A modified Saccharomyces cerevisiae strain that consumes L-Arabinose and produces ethanol

Abstract

Metabolic engineering is a powerful method to improve, redirect, or generate new metabolic reactions or whole pathways in microorganisms. Here we describe the engineering of a Saccharomyces cerevisiae strain able to utilize the pentose sugar L-arabinose for growth and to ferment it to ethanol. Expanding the substrate fermentation range of S. cerevisiae to include pentoses is important for the utilization of this yeast in economically feasible biomass-to-ethanol fermentation processes. After overexpression of a bacterial L-arabinose utilization pathway consisting of Bacillus subtilis AraA and Escherichia coli AraB and AraD and simultaneous overexpression of the L-arabinose-transporting yeast galactose permease, we were able to select an L-arabinose-utilizing yeast strain by sequential transfer in L-arabinose media. Molecular analysis of this strain, including DNA microarrays, revealed that the crucial prerequisite for efficient utilization of L-arabinose is a lowered activity of L-ribulokinase. Moreover, high L-arabinose uptake rates and enhanced transaldolase activities favor utilization of L-arabinose. With a doubling time of about 7.9 h in a medium with L-arabinose as the sole carbon source, an ethanol production rate of 0.06 to 0.08 g of ethanol per g (dry weight). h(-1) under oxygen-limiting conditions, and high ethanol yields, this yeast strain should be useful for efficient fermentation of hexoses and pentoses in cellulosic biomass hydrolysates.

FIG. 1.

Schematic presentation of the l-arabinose utilization pathway engineered in S. cerevisiae. l-Arabinose is transported into the cell by the galactose permease Gal2 and subsequently converted to d-xylulose-5-P by three enzymatic steps. d-Xylulose-5-P is an intermediate of the pentose phosphate pathway and is directed to glycolysis by transketolase (TKL) and transaldolase (TAL).
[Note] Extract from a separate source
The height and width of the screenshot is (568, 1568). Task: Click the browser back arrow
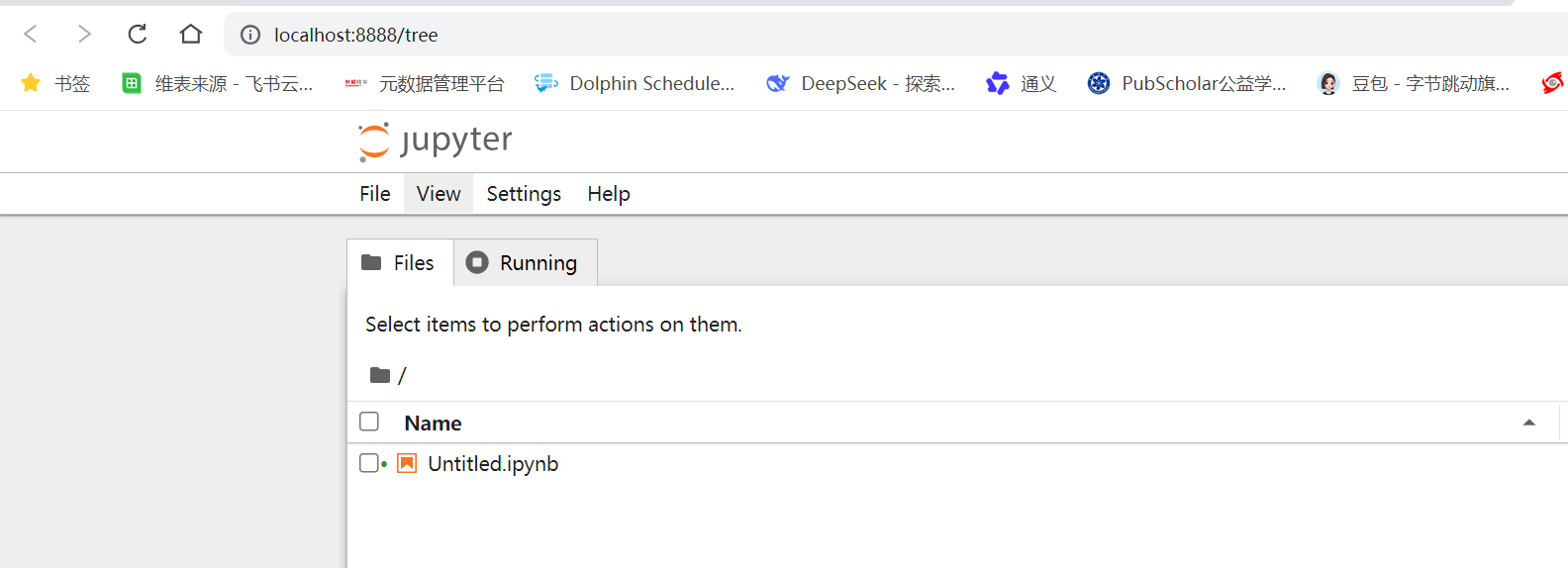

ZWF, glucose-6-P dehydrogenase; PGL, phosphogluconolactonase; GND, gluconate-6-P dehydrogenase; RPI, ribose-5-P isomerase; RPE, ribulose-5-P 3-epimerase.

FIG. 2.

Selection of yeast transformants for growth on l-arabinose medium by sequential transfer. Yeast transformants (JBY24-4P) were pregrown in synthetic liquid medium with 2% glucose, washed twice, and inoculated in synthetic medium with 2% l-arabinose, 0.1% yeast extract, and 0.2% peptone at an initial OD₆₀₀ of about 0.2. Cells were grown aerobically at 30°C in shaker flasks on a rotary shaker. Growth was monitored by measuring the OD₆₀₀s of the cultures. Whenever the transformants reached an OD₆₀₀ of up to 10, they were inoculated in fresh medium at an OD₆₀₀ of about 0.3 and grown further.

FIG. 3.

Growth of different yeast transformants in l-arabinose medium. Yeast transformants were pregrown in synthetic medium with 2% glucose, washed twice, and inoculated in synthetic medium with 2% l-arabinose at an initial OD₆₀₀ of about 0.2. Cells were grown aerobically at 30°C in shaker flasks on a rotary shaker. Growth was monitored by measuring the OD₆₀₀s of the cultures. All growth tests were performed two to four times, with similar results. Representative results are shown here. The strains are JBY25-4M (▪) (A and B); JBY24-4V (♦), JBY24-4P (∗), and JBY25-4P (▴) (A); and JBY25-3M (♦), JBY24-3T (▴), and JBY24-4M (∗) (B). The doubling time of JBY25-4M in the exponential growth phase was 7.9 h. The various plasmid compositions of the transformants are indicated on the right side of the growth curves. wt, wild-type background (JBY24); mut, mutant background (JBY25).

FIG. 4.

Ethanol production from l-arabinose and glucose. The yeast transformants JBY25-4M and JBY24-4V were pregrown in synthetic medium with 2% glucose or 2% l-arabinose until they reached an OD₆₀₀ of about 2, washed twice, and incubated at 30°C in synthetic medium with 2% glucose or 2% l-arabinose under oxygen-limiting conditions at an OD₆₀₀ of about 15 to 20. Ethanol concentrations in the culture supernatants were determined at various time points. Representative results of at least two independent experiments for each strain are shown. •, JBY24-4V with glucose; ♦, JBY24-4V with l-arabinose; ▴, JBY25-4M with glucose; ▪, JBY25-4M with l-arabinose. EtOH, ethanol.